Preheat the oven to 350℉ (175℃).
Line your muffin tray with liners or parchment paper, or if you want to use it without liners, lightly grease the the muffin tray with coconut oil.
Peel, core and dice the apples. See Notes below.
In a large mixing bowl, measure out the tigernut flour, tapioca, gelatin, baking soda, salt, ginger powder, cinnamon, ground cloves and mace. Mix well. See Notes below for a tip.
Add the melted coconut oil and maple syrup. Mix well.
Slowly add the water, little by little. You might not need it all, or you might need a bit more. I find the moisture content of the tigernut flour differs quite a lot between brands and batches, so you want to add enough until you think the batter holds well togeter but is not too soggy.

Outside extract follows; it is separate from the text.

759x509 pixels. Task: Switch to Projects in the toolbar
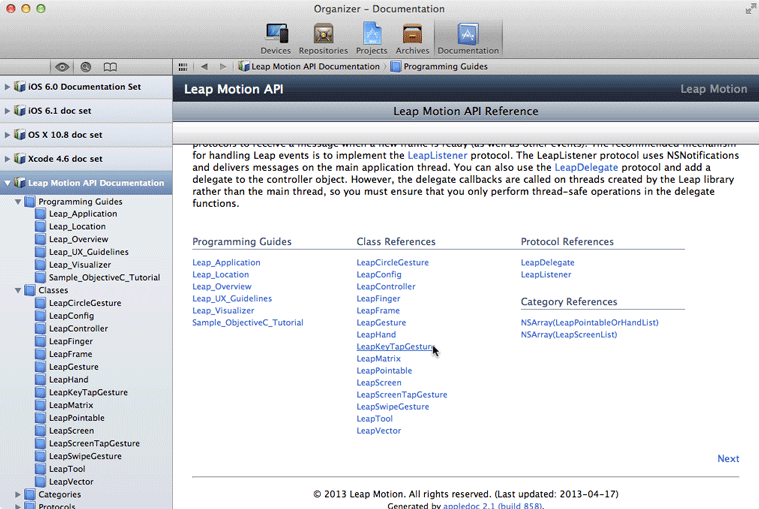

Mix in the apple pieces. See Notes.
Using a spoon, divvy up the batter amongst the muffin cups.
Place the muffin tray in the centre of the oven. Bake until the tops are puffed and golden brown. After about 25 minutes, insert a toothpick in the center. If it comes out clean the muffins are ready. In my oven these take about 28 minutes to bake.
Remove the muffin tray from the oven and place on a cooling rack and let the muffins cool for a few minutes. I love eating these muffins slightly warm, but they are just as delicious cold.